Unlike THC, the compound in marijuana that produces a high when consumed, cannabidiol is not psychoactive. The main side effects suffered by the children in the study, whose average age was just under 10, were vomiting, diarrhea and loss of appetite.
But the product is not available anywhere in the world, except to about 1,500 children who are receiving it from the manufacturer, GW Pharmaceuticals, under compassionate-use rules for the condition. Dravet syndrome causes ongoing seizures, cognitive problems and risk of early death.
There is no FDA-approved treatment for Dravet, so many parents have been traveling to Colorado and other states that offer medical marijuana in search of cannabidiol. Other medicines have proven largely ineffective; the children in the study had tried an average of four anti-epilepsy drugs each.
GW Pharmaceuticals, which funded Devinsky's research, plans to submit the drug for approval by the Food and Drug Administration in the middle of this year with the hope that it could be available by prescription in 2018 for children with Dravet and another severe form of epilepsy, Lennox-Gastaut syndrome. The company announced in March 2016 that an earlier stage of the study had shown the drug to be effective.
“The important thing for us is that patients like this deserve a pharmaceutical solution,” said the company's chief executive, Justin Glover. “They should not be moving across the country. They deserve the right to have access” to the drug, which GW calls Epidiolex. The company conducted 18 years of basic research before beginning the development of the drug three years ago, he said.
Marijuana remains a Schedule 1 drug in the United States, which means it has no legitimate medical use. If the FDA were to approve Epidiolex, the Drug Enforcement Administration would change that listing.
The substance was difficult to obtain even for research purposes, Devinsky said. The lab had to install a safe that was so heavy that it consulted with structural engineers to make sure the floors would support it, he said.
Devinsky said cannabidiol appears to bind to a receptor in the brain that dampens the excitability of nerve cells that lead to seizures. It isn't addictive and causes no high. It may someday prove to be valuable as a treatment for many kinds of epilepsy, which afflicts 3 million people in the United States, he said.

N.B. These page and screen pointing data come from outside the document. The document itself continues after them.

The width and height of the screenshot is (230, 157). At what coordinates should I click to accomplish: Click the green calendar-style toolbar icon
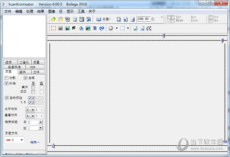[x=82, y=19]
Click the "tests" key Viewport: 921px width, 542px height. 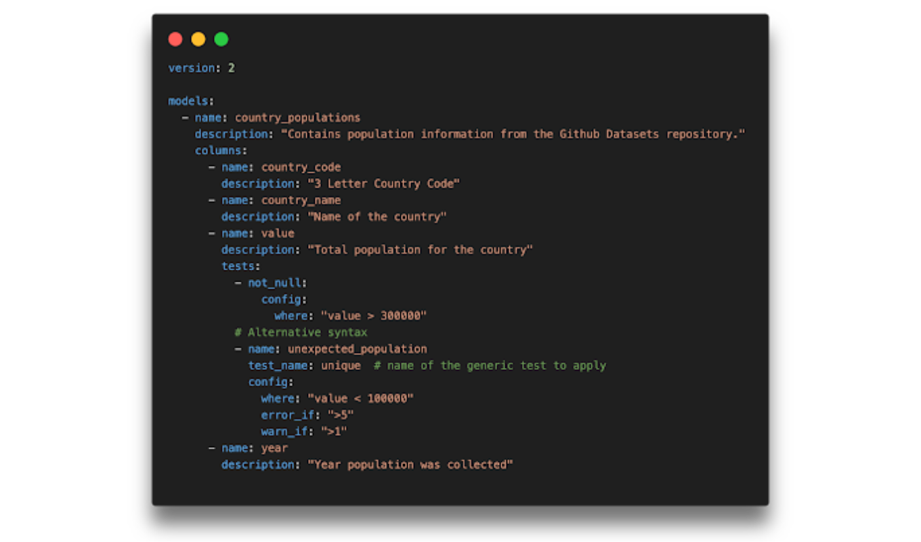pyautogui.click(x=238, y=266)
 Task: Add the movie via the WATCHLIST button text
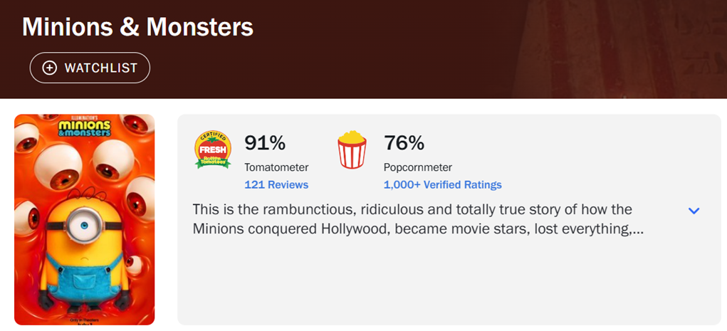coord(101,68)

In an editorial that accompanied the study, the New England Journal of Medicine praised the study for finally bringing academic rigor to the debate about medicine derived from cannabis. “The trial represents the beginning of solid evidence for the use of cannabinoids in epilepsy,” the journal wrote. “It requires replication.”
Correction: This story originally stated that Devinsky has a child with epilepsy.